As the coronavirus pandemic sweeps through the world with its resulting impact threatening the survival of businesses, more and more companies operating in Ghana say they have no option than to jettison staff or, at best, cut their salaries in order to keep their businesses afloat.
With the local tourism and hospitality industry, alongside the education sector, grinding to almost a halt, with its attendant job cuts and reduced salaries, many more businesses in other sectors are exploring these options in order to sustain operations until a vaccine is found or the virus is brought under absolute control.
A survey conducted by the Delegation of German Industry and Commerce in Ghana (AHK Ghana) and the Chamber of Commerce and Industry France Ghana (CCIFG), has revealed that halt in recruitments, cancellation of bonuses and salary increases, and lay-offs are among the immediate steps that companies have taken or will take to remain in business.
The survey shows that, of the 22 companies which responded to what immediate action they would take with regards to lay-offs and salary cuts, seven of them said salary cuts were necessary; five said lay-offs are necessary and ten responded that no lay-offs have been planned.
To further contain and cut cost, some of the companies said they have revised payment terms with clients and cut investments and travel as well. Others say they will weigh the option of funding salaries and other expenses through loans.
For many of the companies, government support at this time in the form of tax incentives and charges, including import taxes, and postponement of employer contributions to Social Security and National Insurance Trust (SSNIT), and taxes to the Ghana Revenue Authority will contribute greatly to their survival strategy.
Some of the companies said even if they would not need support from government, their partner companies, suppliers, clients, or the sector within which they operate, may still need the support of government to survive the turbulent times they are going through as a result of the pandemic.
When the companies were asked by the survey what is the most severe impact of the pandemic on their business, 49 companies out of the total 77 interviewed, reported of high impact, which ranges from reduction in demand for products and services, delays in payments, facility closures, among others.
The 77 companies operate across different sectors namely: chemicals; commerce; construction/engineering; financial and professional activities; food, beverages, and agriculture; hospitality and tourism; oil, gas, and mining; tech, IT, communication; transport and logistics; and utilities.
What is happening elsewhere?
The companies captured in the survey are not the only ones reeling under the pressure of the virus. The country’s hospitality and tourism industry can be said to be the hardest hit so far. According to the Ghana Tourism Federation (GHATOF), about 800,000 jobs have been affected in the sector due to the pandemic. The hotel industry alone, is said to need an estimated GH¢324 million monthly as stimulus package in order to keep jobs and the business running.
Besides the hospitality and tourism industry, another sector that has been affected miserably is education, specifically, private schools. The Conference of Heads of Private Schools (CHOPSS) has called on government to include them among organisations that need stimulus, else it will be difficult for them to rise again after the pandemic.
CHOPSS say due to the ban on social gatherings, which include schools, most of its members were unable to pay salaries of staff for March and April 2020 and the same thing is set to happen this month (May) as the ban has been extended to end of the month.
Even the media has also not been spared the rigours of the pandemic as advertising revenue has declined significantly reflecting the challenges businesses are going through. Just last week, news broke that media giant Multimedia has laid off about 100 workers to ease pressure on its payroll. It is reported that similar actions are being contemplated by other media houses in the country.

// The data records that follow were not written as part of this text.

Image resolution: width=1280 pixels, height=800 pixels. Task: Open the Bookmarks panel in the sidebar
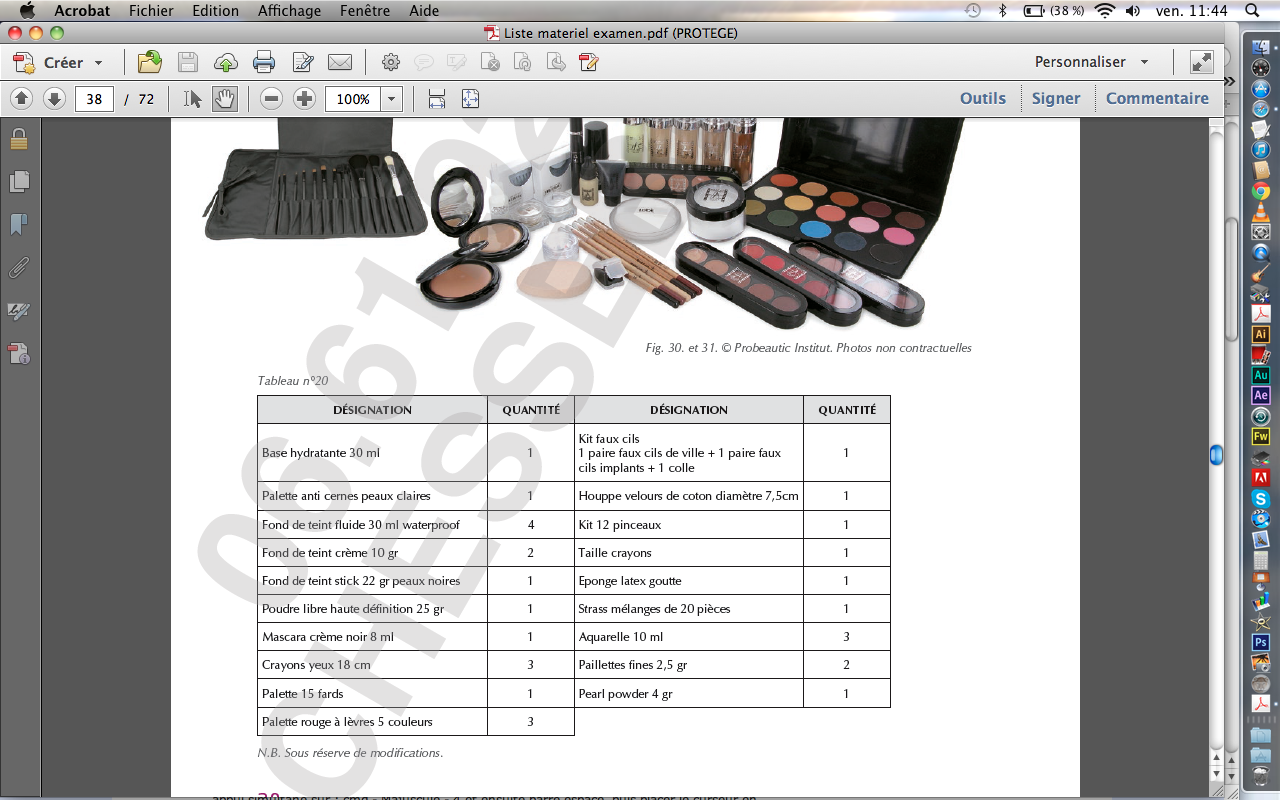tap(19, 225)
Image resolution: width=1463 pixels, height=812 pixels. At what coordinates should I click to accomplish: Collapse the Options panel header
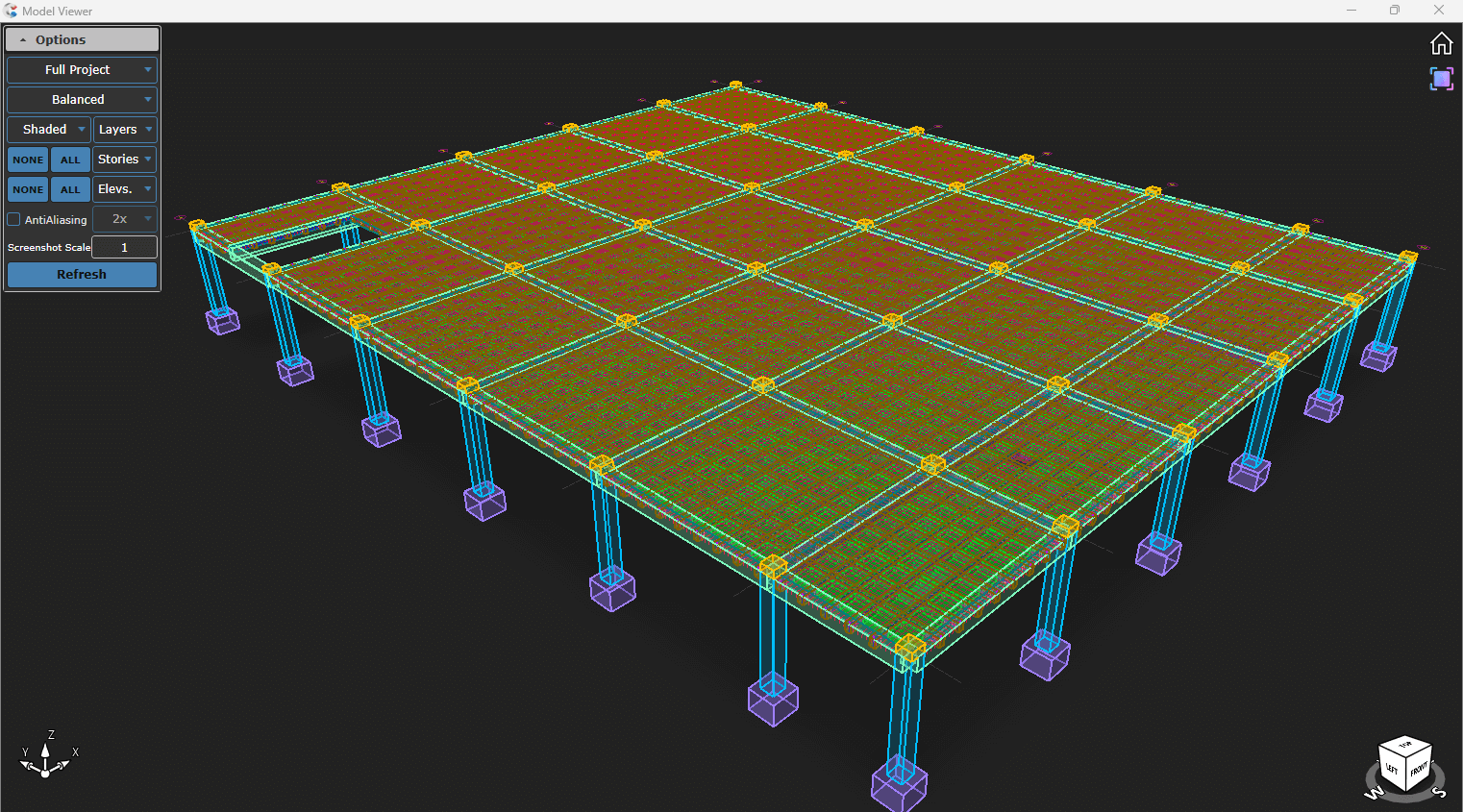pos(82,39)
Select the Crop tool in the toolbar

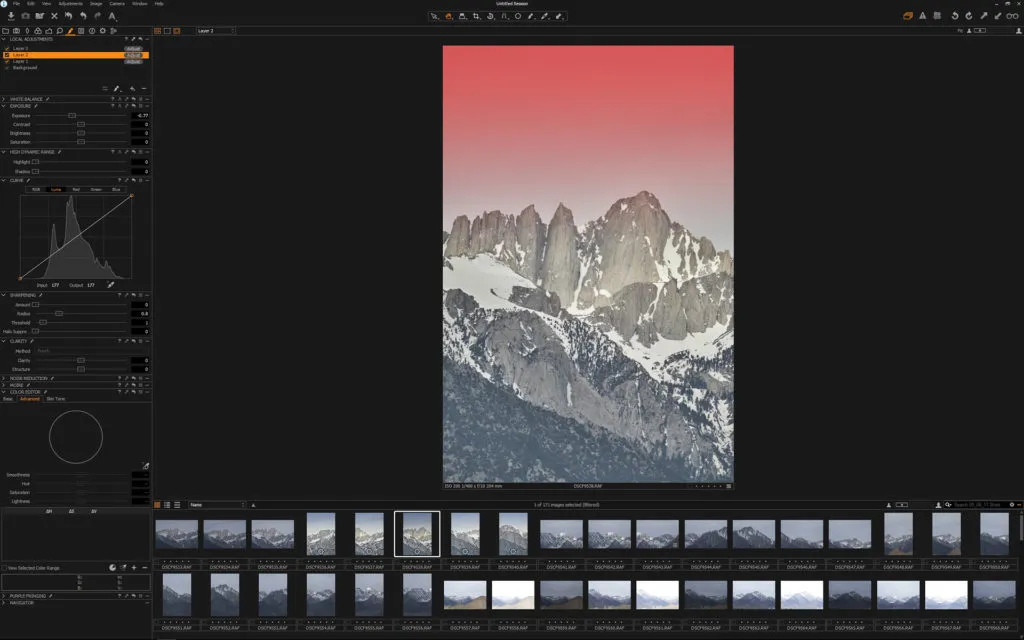(x=475, y=16)
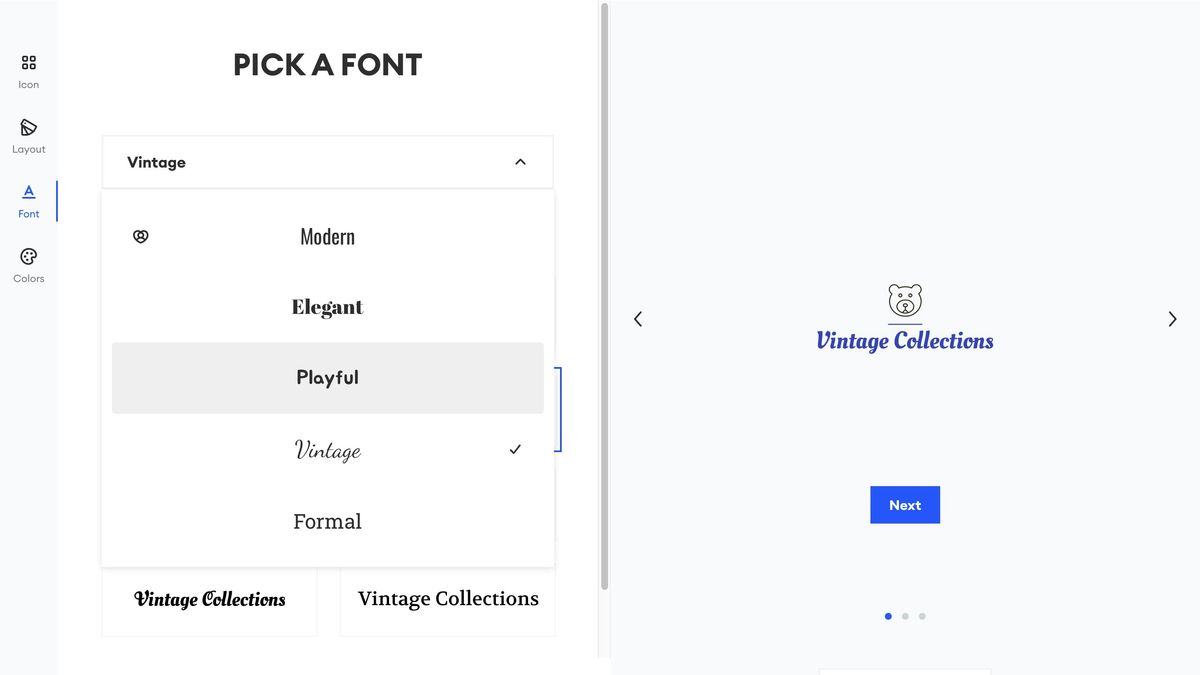Jump to second carousel dot
1200x675 pixels.
click(905, 616)
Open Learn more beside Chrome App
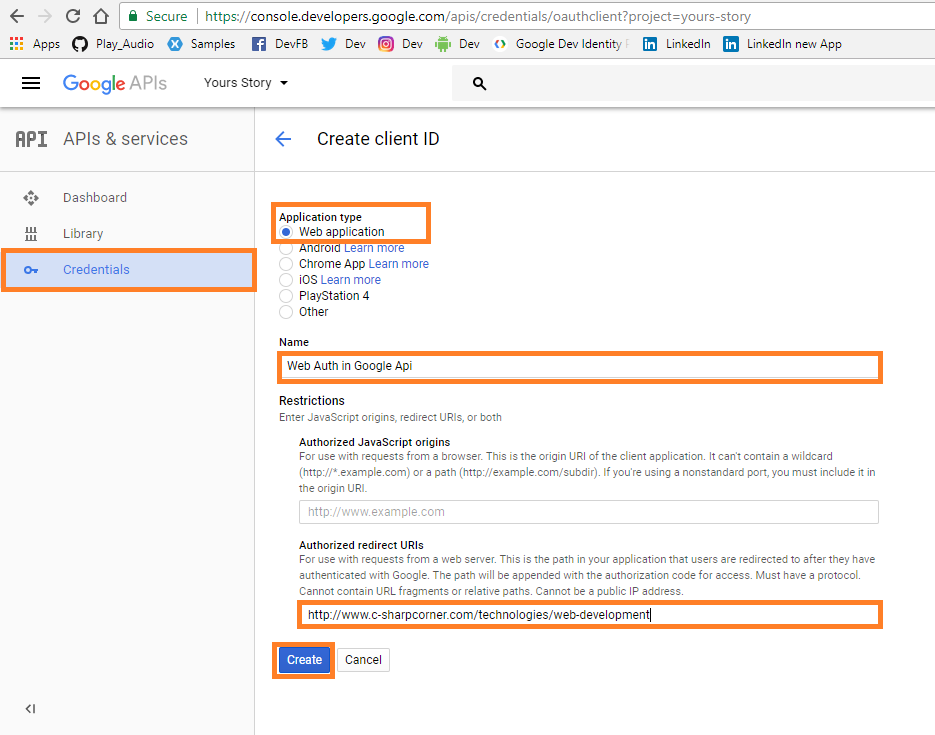Viewport: 935px width, 735px height. coord(398,263)
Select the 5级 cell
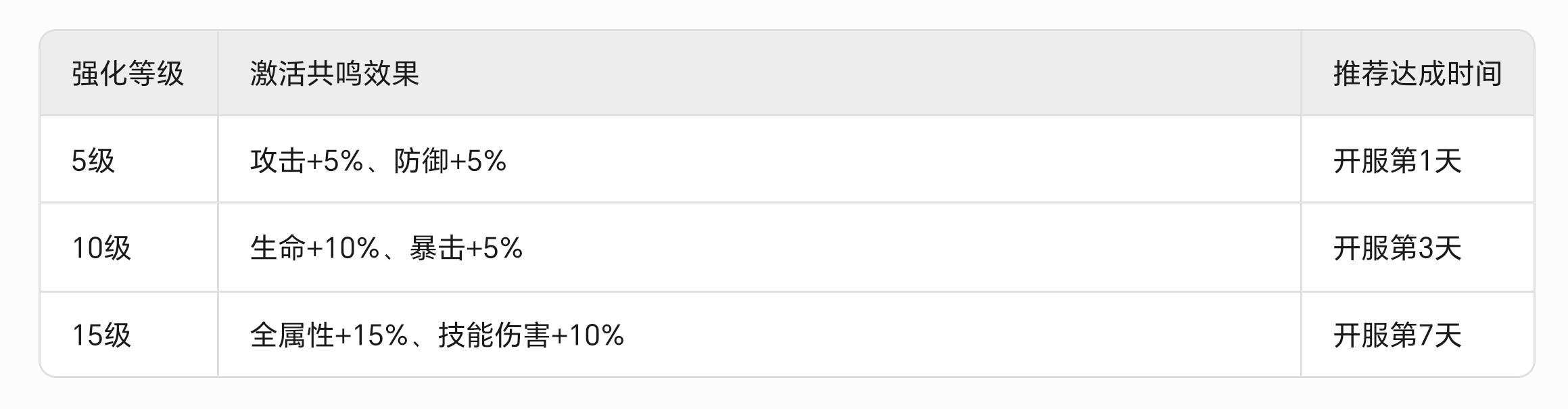The height and width of the screenshot is (409, 1568). tap(93, 161)
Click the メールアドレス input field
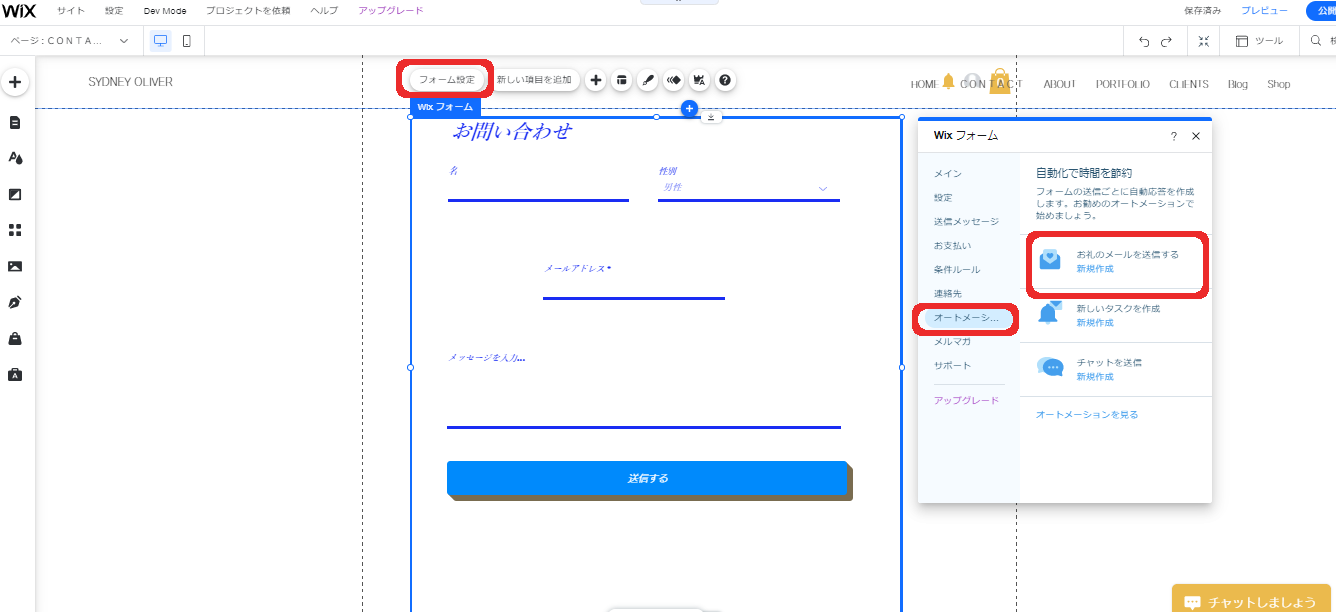The height and width of the screenshot is (612, 1336). pyautogui.click(x=633, y=287)
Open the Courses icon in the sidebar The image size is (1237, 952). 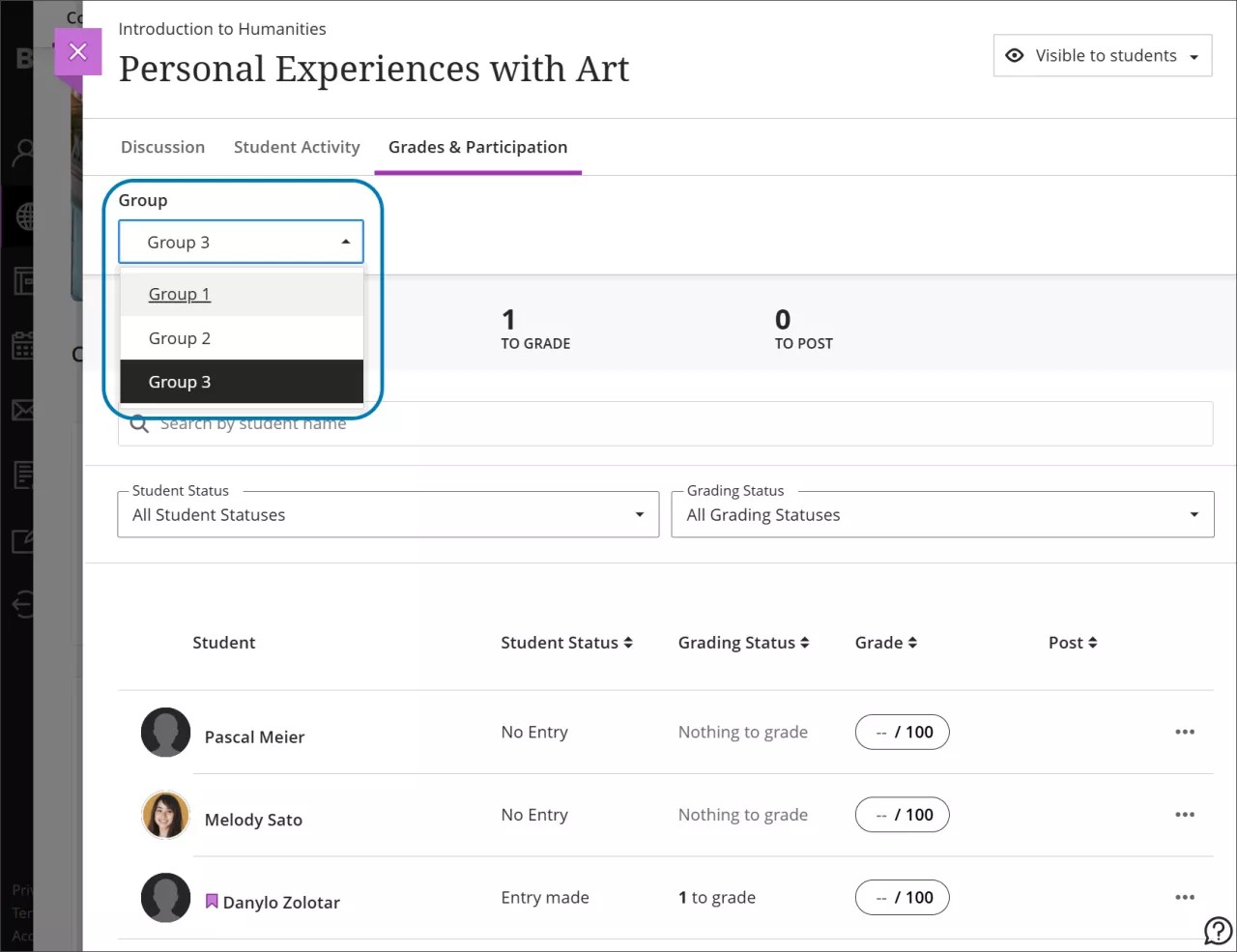pyautogui.click(x=21, y=280)
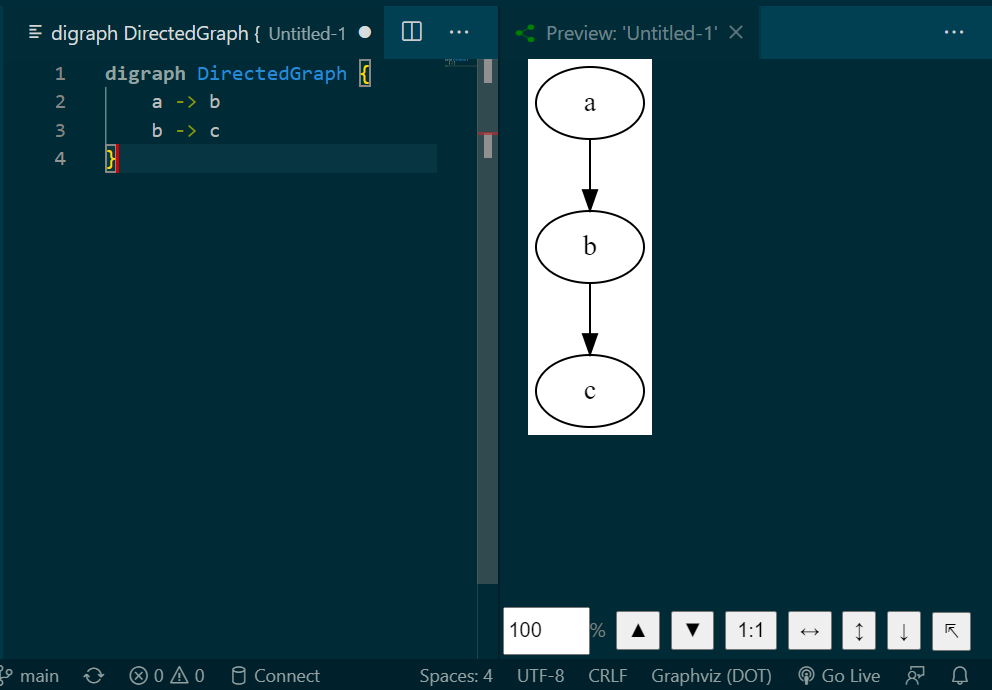Close the Preview 'Untitled-1' tab
This screenshot has width=992, height=690.
736,33
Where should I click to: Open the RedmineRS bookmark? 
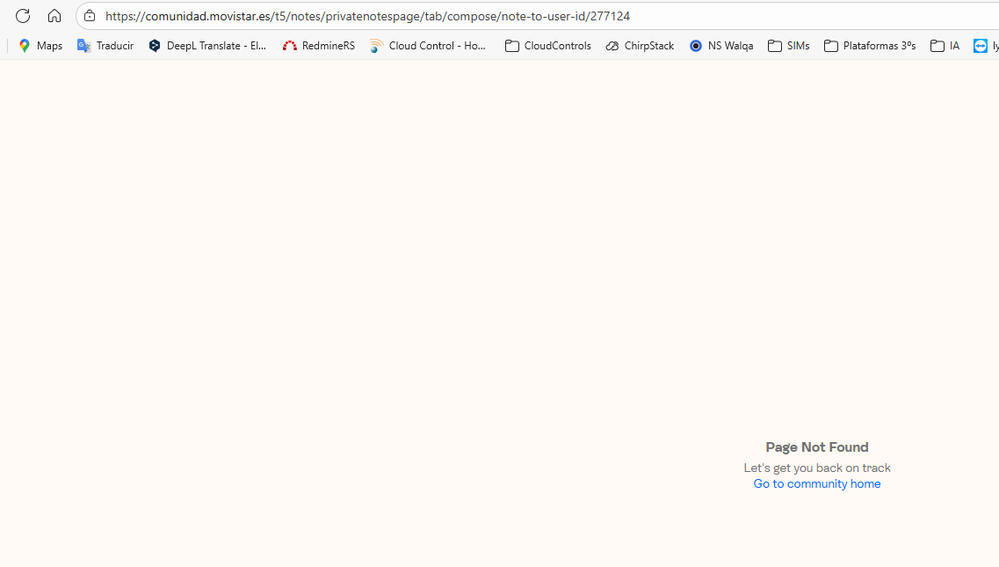[318, 46]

Several businesses, especially from the informal sector, have also been greatly impacted by the pandemic. Many traders are unable to replenish their stock due to restrictions on movement of people and closure of trade borders across the globe. Others have also lost their jobs and means of livelihoods or had their incomes shrunk significantly as people are now more cautious about patronising or consuming certain goods.
For example, due to bans on social gatherings, make-up artists, hair dressers, seamstresses and tailors, event organisers, decorators, graphic designers, caterers, and other related ancillary service providers have either ceased operations or had demand for their products reduced drastically, some to near zero. Staff from all these small businesses have been asked to stay home, in almost all cases, without any salary.
It must be noted that the coronavirus pandemic’s impact will cut across all sectors of the economy irrespective of how robust they are. For example, the banking sector, which quite recently went through some reforms and have come out strongly afterwards, is set to face some major disruptions in their activities too.